··· Texte du document ···

Ceux restés sur la place crient au scandale avant de se faire dégager par le bal des camions bleus. Les gendarmes ne veulent rien entendre. De l’autre côté, c’est la fête au gyrophare et ça matraque sec. Heurts, interpellations menottées plaqués à terre puis escorte musclée devant tout le monde par les « civils » en sweet à capuche et parka - histoire d’apaiser... On cherche : où sont les casseurs ? Les devantures de magasins, parfaitement intactes, se ferment peu à peu. Et les riverains aux fenêtres semblent décomposés par le ridicule d’une telle situation. « Filmez, filmez, regardez comment ils nous traitent, faut que les gens savent », leur demande la foule exaspérée. Beaucoup sont choqués [1]. D’autres préfèrent en rire... un peu jaune. Sit-in, chorale improvisée et chansons parodiques reprennent. Discussions informelles avec des journalistes qui ne tarderont pas à partir.

Puis la plaisanterie commence à durer, l’humour cynique du début s’estompe. Surtout lorsque l’espace entre les deux cordons se resserre lentement. On se rend compte que le nombre de membres de ce « carré vip » s’est lui aussi réduit comme peau de chagrin. Des équipes de civils ont fait sortir les « lycéens » après avoir noté leur identité. Idem pour les autres personnes d’un certain âge. Ça ferait tâche. D’ailleurs : « S’il y a encore des journalistes, ils peuvent partir bien sûr », invite sans sourciller un policier. Les rares présents restent, comme une télé basque. « On veut voir ce qui se passe ». Mais pourquoi ne suis-je pas parti ? Peut-être aurais-je pu quémander l’immunité à une faute non commise comme les courageux journalistes matraqués le 12 octobre, place de la Bastille : « On est de la presse ! Nous tapez pas dessus, on est pas comme les autres ! ». Ha, suis-je bête, je n’ai pas de carte de presse...

« Elle a été palpée celle-là ?  »

··· Extrait des données ···

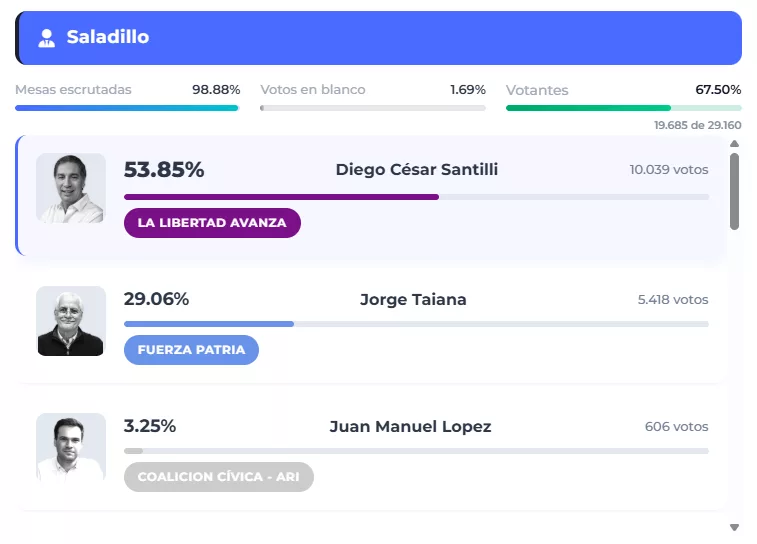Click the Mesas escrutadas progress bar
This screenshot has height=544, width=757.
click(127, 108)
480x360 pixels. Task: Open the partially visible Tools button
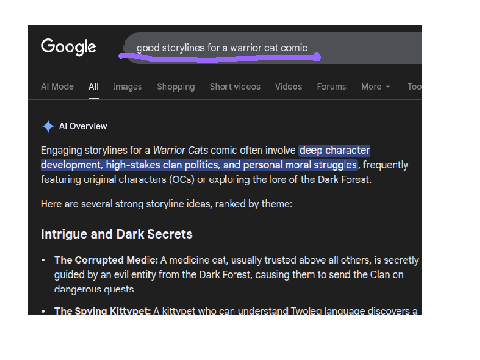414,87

···
··· Extrait des données ···

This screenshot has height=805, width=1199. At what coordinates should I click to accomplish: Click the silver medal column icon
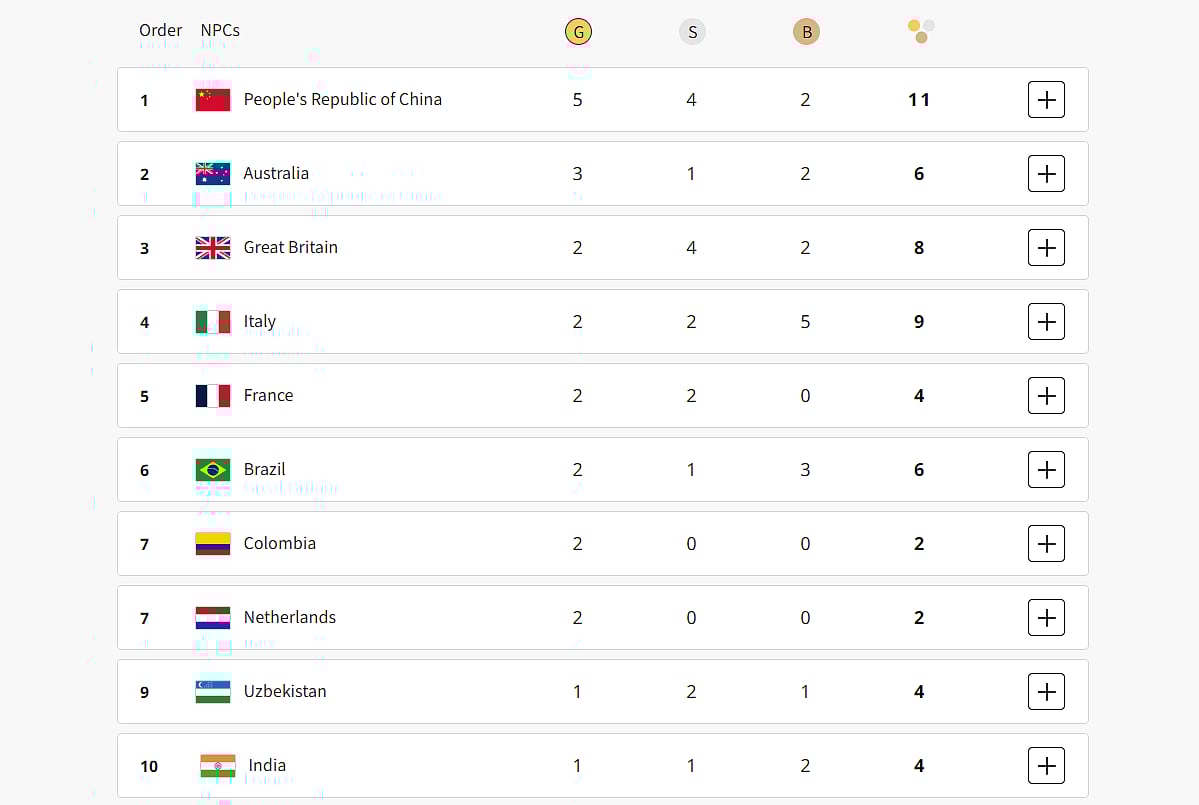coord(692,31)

···

Vos consignes: D'après le texte du document, à quelle date et en quel lieu des journalistes ont-ils été matraqués ? Les entrées proviennent d'une autre source que le texte du document.

Réponse complète: Le 12 octobre, place de la Bastille.